Se ha reprochado a las Historias de los cronistas jesuitas la incorporación acrítica del mito de Lucía Miranda sin haber reparado en su ahistoricidad. Pero el siglo XVII, en esta zona de América, muestra que ni la superioridad militar, ni la tarea misionera, han sido suficientes para eliminar el problema del indio ni como presencia material ni como cuestión religiosa. El mito de la cautiva blanca, tomado de la historia laica, resulta pues un valioso exorcismo. Exorcismo complejo: alerta sobre los riesgos del mestizaje sobre todo si su dirección es indio/ mujer blanca y lo resemantiza con la idea de exterminio y de destrucción del blanco.
Novela o hecho histórico, el relato era funcional con respecto a los objetivos de la doble predicación jesuita: hacia el interior de América y hacia afuera, hacia Europa. No hay descuido, entonces, ni falta de rigor historiográfico: esta funcionalidad es la que induce la inclusión y reelaboración del mito en la historia eclesiástica del Río de la Plata.
Manuel Avad de Ilana, Obispo de Tucumán, Informe al Rey, 1768 |
¿Qué se han hecho los descendientes de los conquistadores?, pregunta, se pregunta Carlos III, hacia 1764, en el Prado. La respuesta no puede articularse con precisión desde el centro de la metrópoli porque hacerlo implicaría reconocer un complejo proceso en el que el mestizaje y el criollaje estarían señalando una suerte de denota de la historia.

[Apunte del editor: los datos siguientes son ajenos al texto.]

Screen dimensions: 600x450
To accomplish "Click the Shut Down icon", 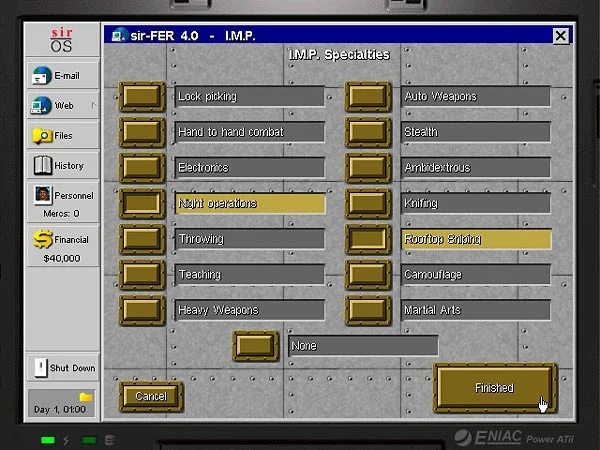I will click(x=41, y=367).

Por eso, en las colonias, lo que opera como respuesta explícitamente formulada, es la consolidación de una sociedad cada vez más rígida en la diferenciación de sus estamentos sociales. La obsesión taxonómica de la élite española en América -que discrimina obsesivamente los matices del color, la fortuna y la profesión- funciona, indudablemente, como reaseguro ante un sentimiento que, originado como nostalgia de la indiscutida legalidad de los primeros tiempos de la conquista, hacia fines del Siglo XVIII se ha convertido en franco malestar, en intranquilidad.

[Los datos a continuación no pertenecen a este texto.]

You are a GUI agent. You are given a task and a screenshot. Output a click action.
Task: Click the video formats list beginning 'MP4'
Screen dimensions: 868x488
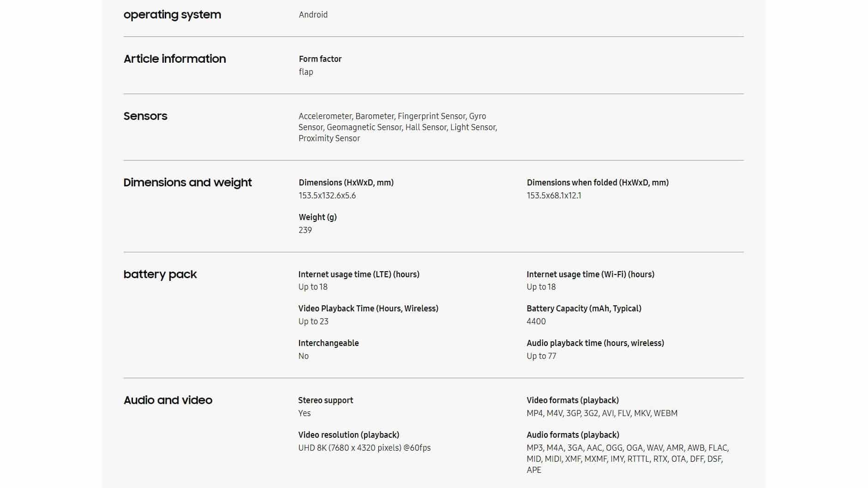(602, 413)
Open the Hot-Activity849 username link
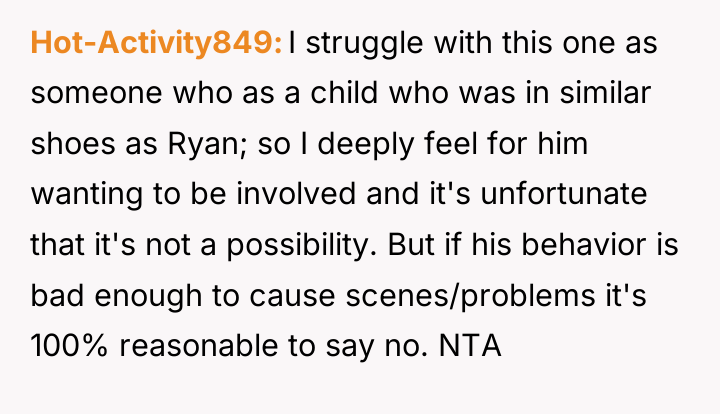 point(156,43)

Y si esto es verificable en las zonas de América en las que más eficazmente pudieron construirse reinos que repitieran, desde los nombres hasta la arquitectura, la imagen de los reinos y ciudades españolas, qué decir de esta zona rioplatense cuyos centros urbanos continúan siendo precarios rancheríos rodeados de enormes extensiones de campo donde ahora abunda el ganado cimarrón y las jaurías de perros salvajes constituyen un espectáculo aterrador para el viajero.
El súbdito rioplatense es un súbdito de segundo orden y si no bastara para confirmarlo el ámbito que lo rodea, el Rey Carlos III, casi en la misma época en que se planteaba interrogantes tan apremiantes como el de la suerte de la progenie del conquistador, no vacila en referirse a estos territorios como «aquellos lugares en que nos sobran tantos».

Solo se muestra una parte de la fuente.